• WORK ITEM
In the records below, find the line with "This screenshot has height=700, width=761.", then copy each line exactly until you have copied the line with "the Risk score". Leave any picture out.

• MATERIAL FOR THE TASK
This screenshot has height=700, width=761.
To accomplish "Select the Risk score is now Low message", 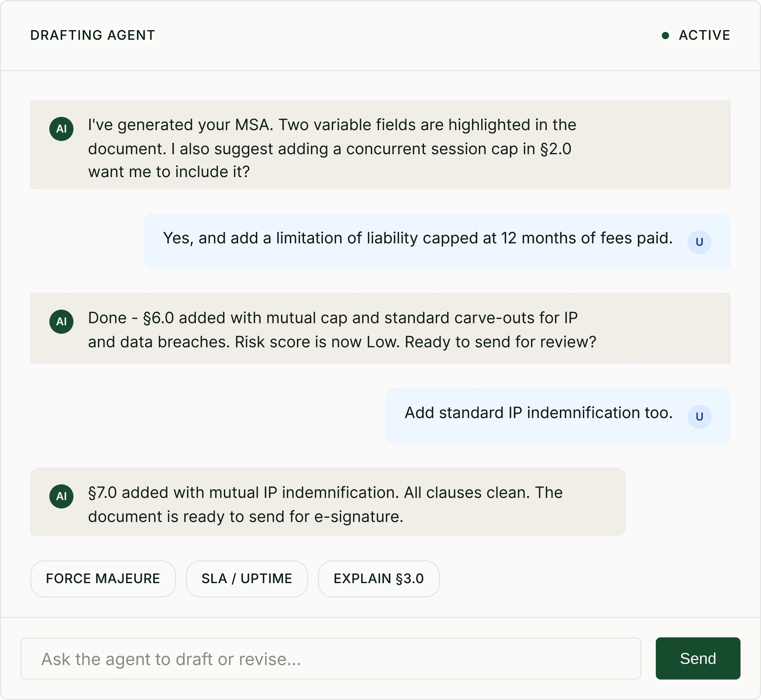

---

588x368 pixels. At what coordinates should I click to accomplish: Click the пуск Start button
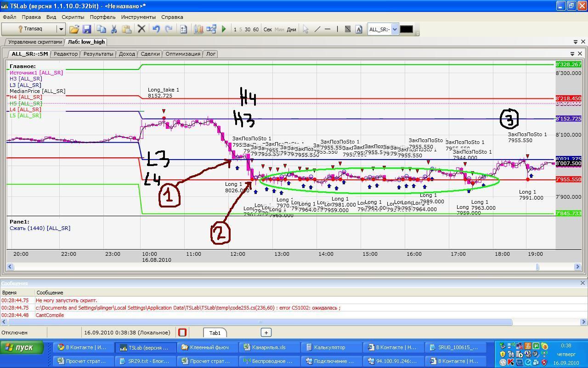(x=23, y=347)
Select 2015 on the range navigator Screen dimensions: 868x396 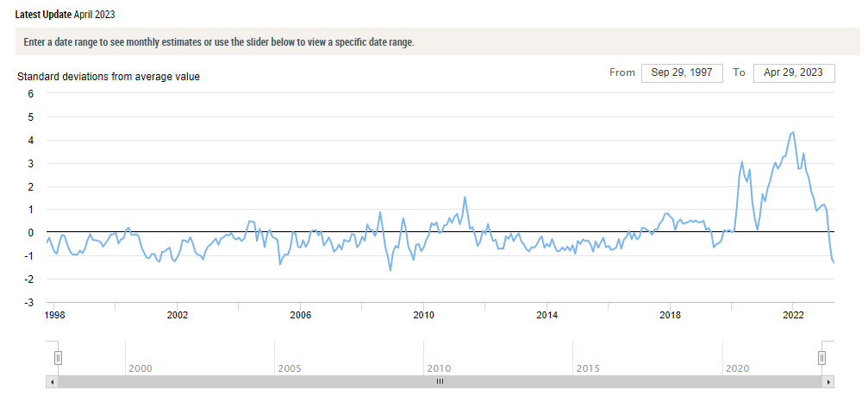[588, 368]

• TASK RESPONSE
This screenshot has height=700, width=761.
To accomplish "Select the Risk score is now Low message", 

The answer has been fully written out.